What can I do to help end fossil fuel subsidies in the United States?
So how do we transform oil companies into energy companies and jumpstart the new energy economy? The first step is a Separation of Oil & State – including an end to governmental subsidies to Big Oil and an investment in renewable energy alternatives and energy efficiency instead.

How much are fossil fuel subsidies internationally?
Globally, subsidies are also difficult to estimate, but they are likely more than $600 billion annually, including production subsidies (making the cost of production cheaper) and consumption subsidies (making the price of fuel cheaper to the consumer).

A recent report from the Organization for Economic Cooperation and Development (OECD) estimates that between $45 billion and $75 billion in budgetary support and tax expenditures have been provided to the coal, oil and gas industries by the 24 richest OECD countries.  These are production subsidies.

According to the International Energy Agency, consumption subsidies in 37 developing countries were worth $557 billion annually. Consumption subsidies are intended to keep the price of gas affordable in developing countries. A recent technical overview of global fossil fuel subsidies can be found here.

Didn’t President Obama and the G20 announce an end to fossil fuel subsidies?
No.  The Obama Administration and the G20 nations proposed that they end fossil fuel subsidies. Although this process has generated some new studies and data, so far zero subsidies have actually been eliminated as a result.

What are the challenges of ending fossil fuel subsidies internationally?
The principle is simple and clear: You can’t really say you’re committed to the fight against climate change if you’re still funding oil and coal. Many global leaders including the leaders of the G-20 nations, U.N. Secretary General Ban Ki Moon, Sir Nicholas Stern, Al Gore, and Sir John Browne (the former Chief Executive of BP) have all spoken out against the ongoing practice of subsidizing fossil fuels with public funds. But care needs to be taken in how – and what kinds – of subsidies are eliminated and in what time frame.

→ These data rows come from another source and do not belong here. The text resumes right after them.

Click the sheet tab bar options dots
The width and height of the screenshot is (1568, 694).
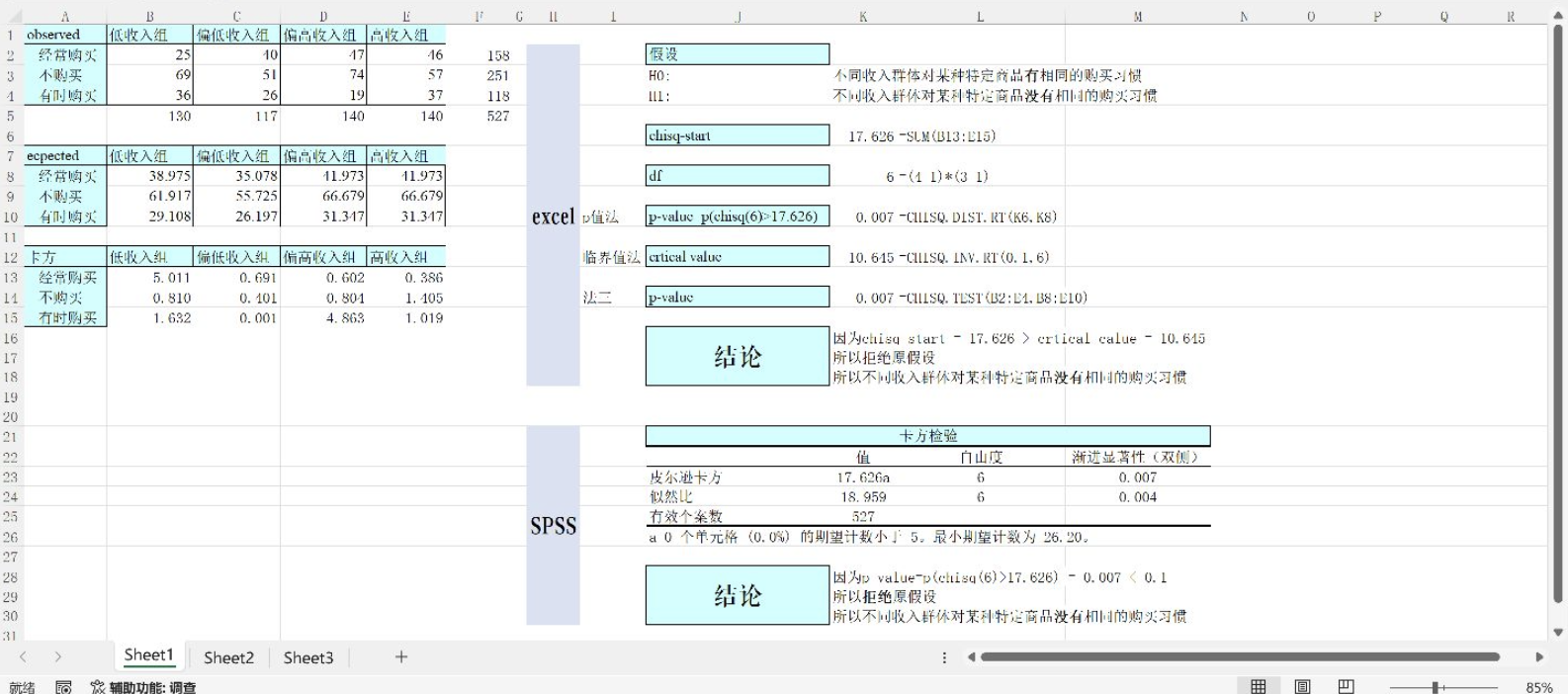pos(944,657)
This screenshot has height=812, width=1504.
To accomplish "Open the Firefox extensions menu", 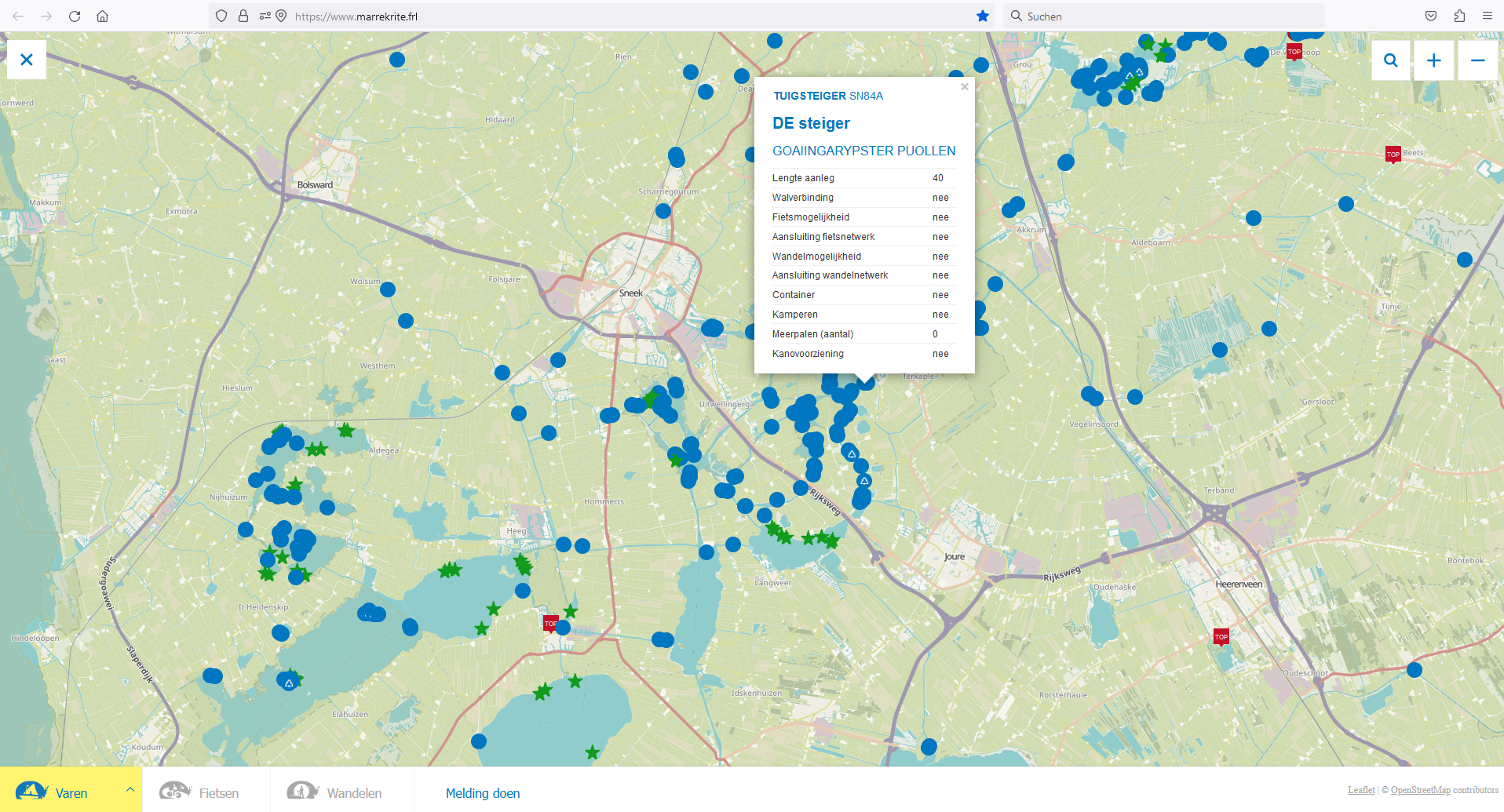I will pos(1459,16).
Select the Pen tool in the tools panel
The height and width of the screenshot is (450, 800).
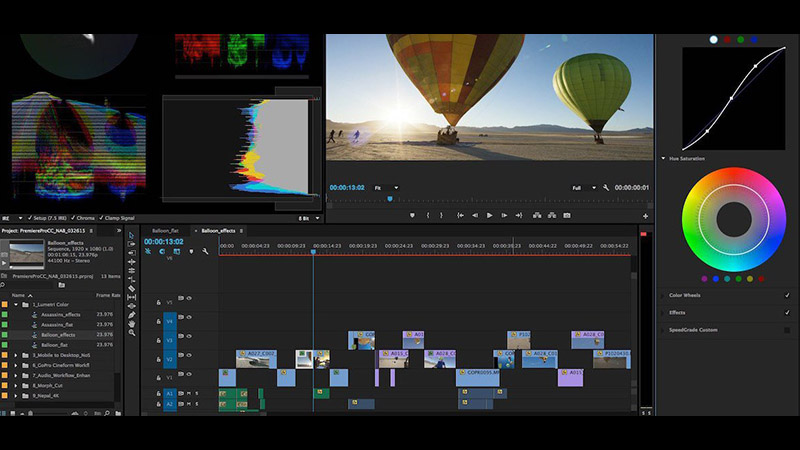(131, 315)
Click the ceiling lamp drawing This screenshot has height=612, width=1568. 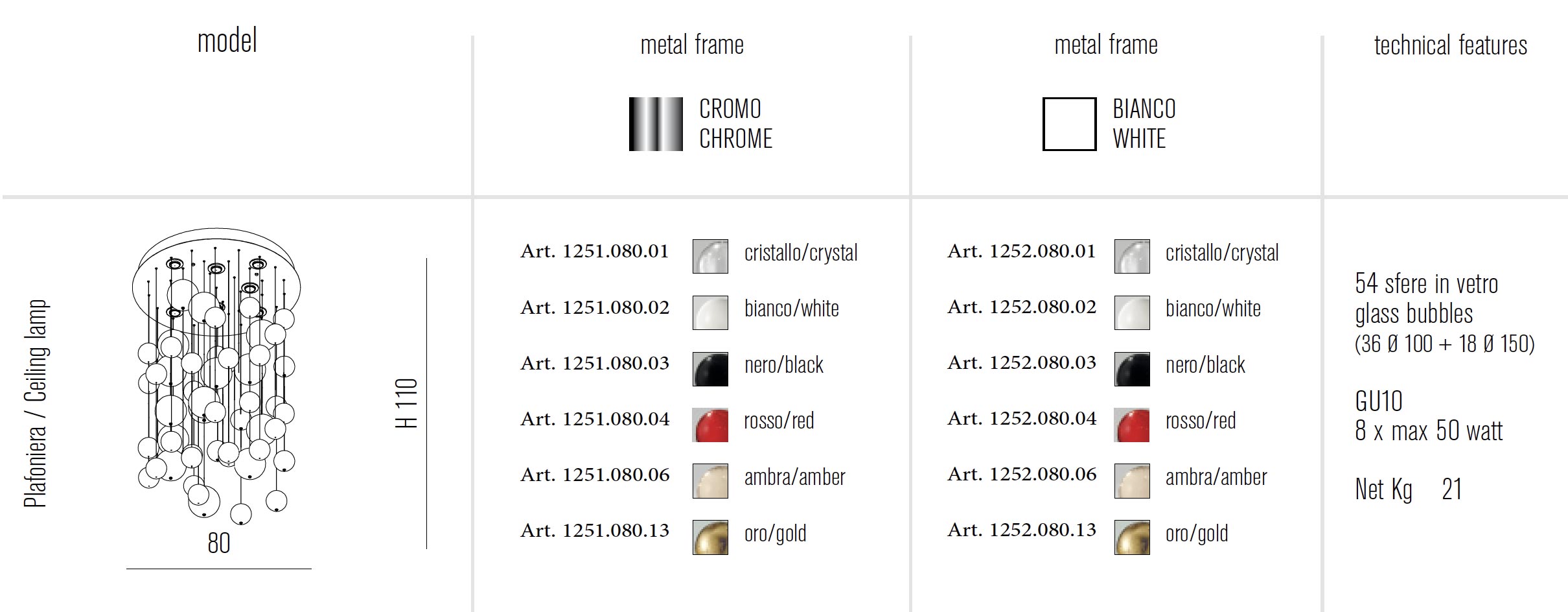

To equitably phase out fossil fuel subsidies, it is important to consider the difference between the dominant types of subsidies in industrialized vs. developing countries, namely production subsidies vs. consumption subsidies.

In the U.S. and the rest of the industrialized world, we generally have production subsidies, which also serve as corporate welfare to the oil and coal industry that return the favor with lavish campaign contributions. So, great, let’s get rid of those subsidies.

But in the developing world, consumption subsidies, which make access to energy and fuel affordable to the poor, are far more common. As mentioned above, these subsidies may reach the hundreds of billions annually – meaning excluding the military and wars for oil, consumption subsidies are the largest subsidies. However, the intent of these subsidies is generally not to increase consumption of fossil fuels per se—rather it’s often simply to help make access to energy and transport affordable in developing countries.

Therefore, eliminating consumption subsidies is not the place to start leveling the playing field for clean energy. Like raising prices on U.S. consumers, it’s likely to provoke a backlash in developing countries, ensuring gridlock for years to come.

So where do we start internationally to level the playing field on clean energy?
A great place to start eliminating fossil fuel subsidies in the developing world would be to end international subsidies via institutions like the World Bank, regional development banks, and export credit agencies like the U.S. Export-Import Bank, or the Overseas Private Investment Corporation. These institutions actually use our tax dollars to build infrastructure for fossil fuel extraction and use in the developing world.

In the last three years, the World Bank and the major regional development banks gave over $40 billion in loans, grants, and equity to the fossil fuel industry. Export credit agencies gave billions more. All of this money could instead be important sources of public funds for clean energy.